Wer mit Katzen zusammen lebt oder besser, wer
bei ihnen wohnen darf, sollte ein paar Regeln beachten, auf die auch in den genannten Büchern immer wieder hingewiesen wird.

Katzen sind keine Kinder, auch wenn sie sich oft so benehmen. Doch der Mensch, auch Dosenöffner oder Kloputzer genannt in Katzenkreisen, ist verantwortlich dafür, die Gefahren im Haushalt zu entschärfen, so wie es Eltern auch bei kleinen (Menschen)Kindern machen.

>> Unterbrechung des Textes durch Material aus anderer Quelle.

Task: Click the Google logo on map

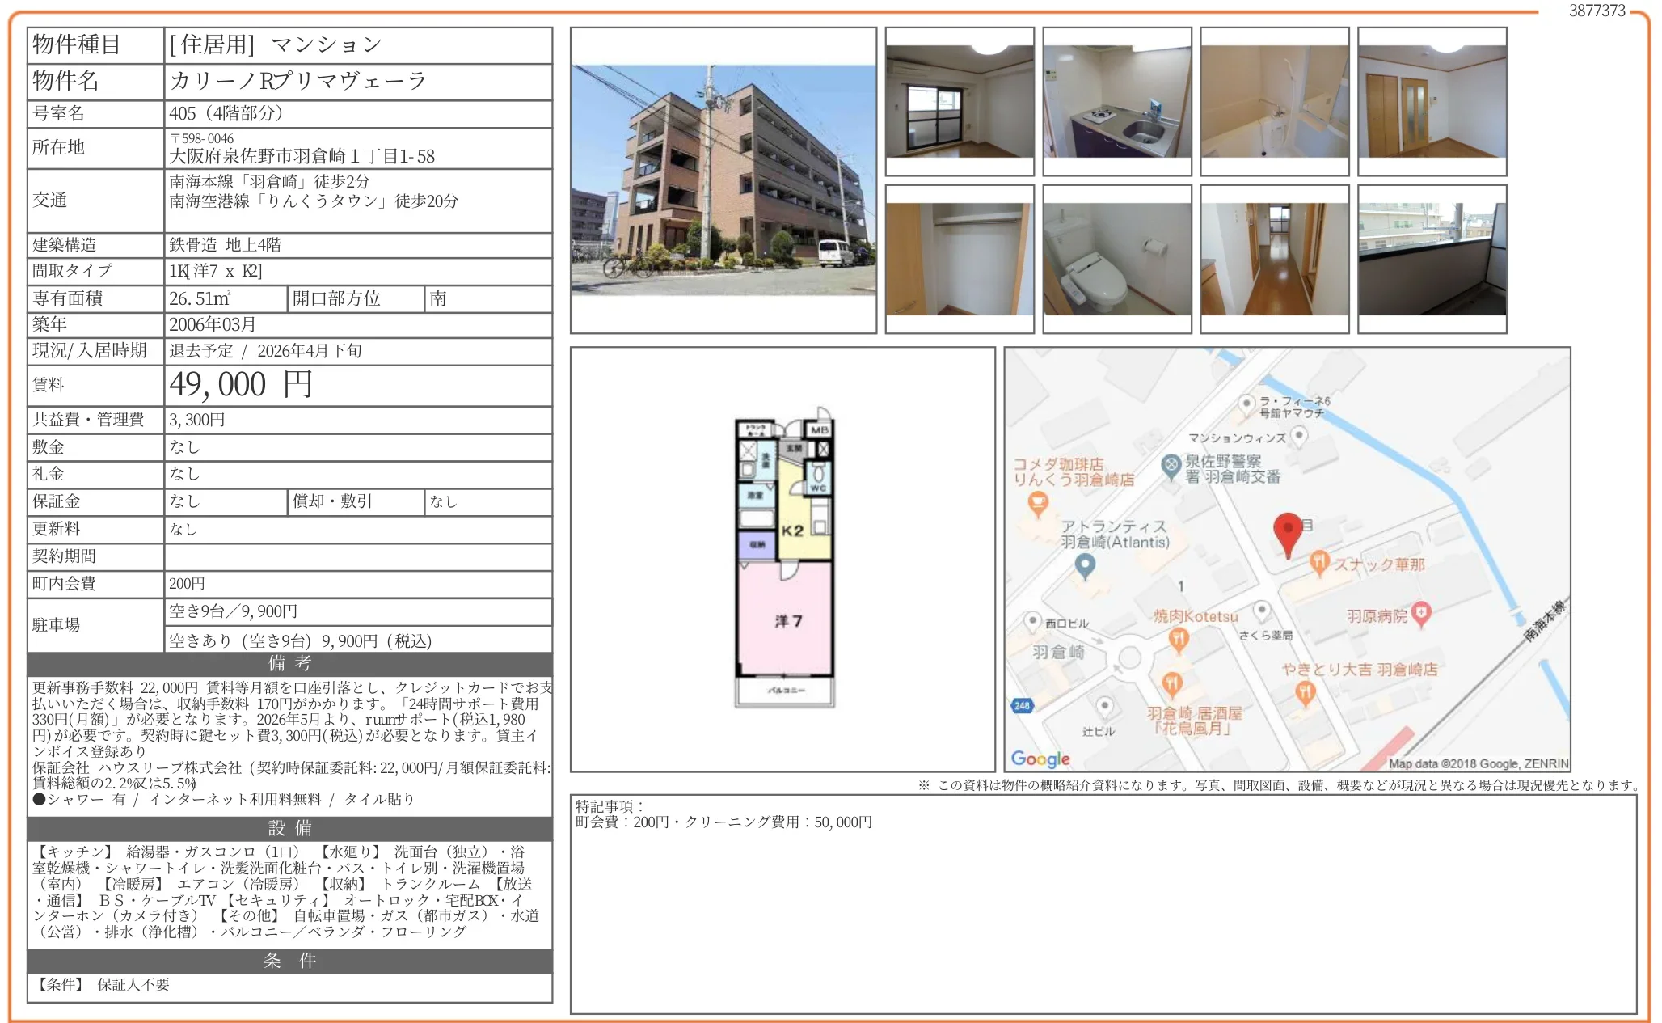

Heiße Speisen auf dem Herd riechen verlockend, auch für Katzen, aber sie können sich genauso daran verbrennen wie kleine Kinder.
Schimpfen Sie mit ihrer Katze, wenn sie auf den Herd klettern will, aber erst dann, wenn sie Ihr Schimpfen auch tatsächlich damit in Verbindung bringt.
Lassen Sie die Katze nicht unbeaufsichtigt, wenn die Gefahr besteht, dass sie sich an den Speisen verbrennen kann.

Offene Waschmaschinen sind schöne Katzenwohnungen.
Bevor Sie die Waschmaschinentür schließen und und den Waschgang starten, sollten Sie sicher sein, dass keine Katze darin sitzt.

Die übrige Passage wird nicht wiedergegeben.